Stored items:
##########

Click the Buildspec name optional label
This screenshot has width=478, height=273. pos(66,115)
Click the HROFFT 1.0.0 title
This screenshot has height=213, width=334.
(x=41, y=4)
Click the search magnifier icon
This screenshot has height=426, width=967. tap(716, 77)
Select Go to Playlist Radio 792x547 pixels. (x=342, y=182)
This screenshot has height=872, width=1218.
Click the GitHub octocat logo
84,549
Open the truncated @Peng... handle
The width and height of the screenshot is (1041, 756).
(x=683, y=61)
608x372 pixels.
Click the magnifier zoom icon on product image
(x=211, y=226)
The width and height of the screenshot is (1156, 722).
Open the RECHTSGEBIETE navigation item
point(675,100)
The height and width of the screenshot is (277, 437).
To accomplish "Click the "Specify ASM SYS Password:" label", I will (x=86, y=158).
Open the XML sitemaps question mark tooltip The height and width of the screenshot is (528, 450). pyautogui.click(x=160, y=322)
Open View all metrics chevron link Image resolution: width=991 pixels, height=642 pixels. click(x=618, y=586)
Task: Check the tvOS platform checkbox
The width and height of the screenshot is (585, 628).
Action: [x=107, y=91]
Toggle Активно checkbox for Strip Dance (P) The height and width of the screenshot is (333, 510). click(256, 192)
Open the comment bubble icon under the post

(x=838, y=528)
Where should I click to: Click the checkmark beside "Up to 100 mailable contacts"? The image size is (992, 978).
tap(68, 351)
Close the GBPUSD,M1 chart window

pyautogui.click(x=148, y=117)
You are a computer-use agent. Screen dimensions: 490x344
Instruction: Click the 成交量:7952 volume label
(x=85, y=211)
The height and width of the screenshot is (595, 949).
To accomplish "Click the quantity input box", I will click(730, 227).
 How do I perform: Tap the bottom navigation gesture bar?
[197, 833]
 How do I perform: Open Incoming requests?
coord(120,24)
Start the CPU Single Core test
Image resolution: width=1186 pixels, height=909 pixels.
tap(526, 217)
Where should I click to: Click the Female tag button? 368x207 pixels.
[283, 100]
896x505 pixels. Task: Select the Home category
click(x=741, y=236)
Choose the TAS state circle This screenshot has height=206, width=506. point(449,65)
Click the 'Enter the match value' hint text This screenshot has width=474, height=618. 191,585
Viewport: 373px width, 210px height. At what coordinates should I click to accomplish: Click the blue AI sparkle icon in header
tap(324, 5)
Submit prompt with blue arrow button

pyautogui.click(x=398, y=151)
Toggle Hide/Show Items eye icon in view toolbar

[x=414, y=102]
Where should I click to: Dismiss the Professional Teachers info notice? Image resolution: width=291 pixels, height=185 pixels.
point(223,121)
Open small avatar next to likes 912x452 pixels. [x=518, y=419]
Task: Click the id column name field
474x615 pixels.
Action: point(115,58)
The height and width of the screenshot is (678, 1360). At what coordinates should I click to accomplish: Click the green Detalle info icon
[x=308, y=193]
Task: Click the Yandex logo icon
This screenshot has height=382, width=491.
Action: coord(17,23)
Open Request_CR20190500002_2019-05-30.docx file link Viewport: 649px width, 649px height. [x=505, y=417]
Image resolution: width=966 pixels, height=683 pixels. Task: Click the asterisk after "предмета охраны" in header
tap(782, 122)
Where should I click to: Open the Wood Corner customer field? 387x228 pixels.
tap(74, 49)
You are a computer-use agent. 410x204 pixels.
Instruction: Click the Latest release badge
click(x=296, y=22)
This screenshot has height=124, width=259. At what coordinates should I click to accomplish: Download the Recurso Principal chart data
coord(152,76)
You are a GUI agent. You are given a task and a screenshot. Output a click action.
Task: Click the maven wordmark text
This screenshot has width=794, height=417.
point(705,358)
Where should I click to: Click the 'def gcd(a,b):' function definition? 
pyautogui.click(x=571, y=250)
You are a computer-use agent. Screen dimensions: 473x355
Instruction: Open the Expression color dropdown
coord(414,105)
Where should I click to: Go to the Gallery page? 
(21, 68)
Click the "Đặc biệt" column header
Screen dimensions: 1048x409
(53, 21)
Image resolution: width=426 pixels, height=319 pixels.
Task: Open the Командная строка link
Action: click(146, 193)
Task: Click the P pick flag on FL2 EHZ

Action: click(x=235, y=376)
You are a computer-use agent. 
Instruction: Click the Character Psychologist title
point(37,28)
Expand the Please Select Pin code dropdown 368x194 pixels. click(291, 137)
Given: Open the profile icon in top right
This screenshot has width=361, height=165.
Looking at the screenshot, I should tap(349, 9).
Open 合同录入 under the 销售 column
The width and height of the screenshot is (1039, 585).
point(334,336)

##########

■ WHAT THIS TASK INVOLVES: The records above are to be output in full and without error.

■ SOLUTION:
Click the Buildspec name optional label
This screenshot has width=478, height=273. pos(66,115)
Click the HROFFT 1.0.0 title
This screenshot has height=213, width=334.
(x=41, y=4)
Click the search magnifier icon
This screenshot has height=426, width=967. tap(716, 77)
Select Go to Playlist Radio 792x547 pixels. (x=342, y=182)
This screenshot has height=872, width=1218.
Click the GitHub octocat logo
84,549
Open the truncated @Peng... handle
The width and height of the screenshot is (1041, 756).
(x=683, y=61)
608x372 pixels.
Click the magnifier zoom icon on product image
(x=211, y=226)
The width and height of the screenshot is (1156, 722).
Open the RECHTSGEBIETE navigation item
point(675,100)
The height and width of the screenshot is (277, 437).
To accomplish "Click the "Specify ASM SYS Password:" label", I will (x=86, y=158).
Open the XML sitemaps question mark tooltip The height and width of the screenshot is (528, 450). pyautogui.click(x=160, y=322)
Open View all metrics chevron link Image resolution: width=991 pixels, height=642 pixels. click(x=618, y=586)
Task: Check the tvOS platform checkbox
The width and height of the screenshot is (585, 628).
Action: [x=107, y=91]
Toggle Активно checkbox for Strip Dance (P) The height and width of the screenshot is (333, 510). click(256, 192)
Open the comment bubble icon under the post

(x=838, y=528)
Where should I click to: Click the checkmark beside "Up to 100 mailable contacts"? The image size is (992, 978).
tap(68, 351)
Close the GBPUSD,M1 chart window

pyautogui.click(x=148, y=117)
You are a computer-use agent. Screen dimensions: 490x344
Instruction: Click the 成交量:7952 volume label
(x=85, y=211)
The height and width of the screenshot is (595, 949).
To accomplish "Click the quantity input box", I will click(730, 227).
 How do I perform: Tap the bottom navigation gesture bar?
[197, 833]
 How do I perform: Open Incoming requests?
coord(120,24)
Start the CPU Single Core test
Image resolution: width=1186 pixels, height=909 pixels.
tap(526, 217)
Where should I click to: Click the Female tag button? 368x207 pixels.
[283, 100]
896x505 pixels. Task: Select the Home category
click(x=741, y=236)
Choose the TAS state circle This screenshot has height=206, width=506. point(449,65)
Click the 'Enter the match value' hint text This screenshot has width=474, height=618. 191,585
Viewport: 373px width, 210px height. At what coordinates should I click to accomplish: Click the blue AI sparkle icon in header
tap(324, 5)
Submit prompt with blue arrow button

pyautogui.click(x=398, y=151)
Toggle Hide/Show Items eye icon in view toolbar

[x=414, y=102]
Where should I click to: Dismiss the Professional Teachers info notice? Image resolution: width=291 pixels, height=185 pixels.
point(223,121)
Open small avatar next to likes 912x452 pixels. [x=518, y=419]
Task: Click the id column name field
474x615 pixels.
Action: point(115,58)
The height and width of the screenshot is (678, 1360). At what coordinates should I click to accomplish: Click the green Detalle info icon
[x=308, y=193]
Task: Click the Yandex logo icon
This screenshot has height=382, width=491.
Action: coord(17,23)
Open Request_CR20190500002_2019-05-30.docx file link Viewport: 649px width, 649px height. [x=505, y=417]
Image resolution: width=966 pixels, height=683 pixels. Task: Click the asterisk after "предмета охраны" in header
tap(782, 122)
Where should I click to: Open the Wood Corner customer field? 387x228 pixels.
tap(74, 49)
You are a computer-use agent. 410x204 pixels.
Instruction: Click the Latest release badge
click(x=296, y=22)
This screenshot has height=124, width=259. At what coordinates should I click to accomplish: Download the Recurso Principal chart data
coord(152,76)
You are a GUI agent. You are given a task and a screenshot. Output a click action.
Task: Click the maven wordmark text
This screenshot has width=794, height=417.
point(705,358)
Where should I click to: Click the 'def gcd(a,b):' function definition? 
pyautogui.click(x=571, y=250)
You are a computer-use agent. Screen dimensions: 473x355
Instruction: Open the Expression color dropdown
coord(414,105)
Where should I click to: Go to the Gallery page? 
(21, 68)
Click the "Đặc biệt" column header
Screen dimensions: 1048x409
(53, 21)
Image resolution: width=426 pixels, height=319 pixels.
Task: Open the Командная строка link
Action: click(146, 193)
Task: Click the P pick flag on FL2 EHZ

Action: click(x=235, y=376)
You are a computer-use agent. 
Instruction: Click the Character Psychologist title
point(37,28)
Expand the Please Select Pin code dropdown 368x194 pixels. click(291, 137)
Given: Open the profile icon in top right
This screenshot has width=361, height=165.
Looking at the screenshot, I should tap(349, 9).
Open 合同录入 under the 销售 column
The width and height of the screenshot is (1039, 585).
point(334,336)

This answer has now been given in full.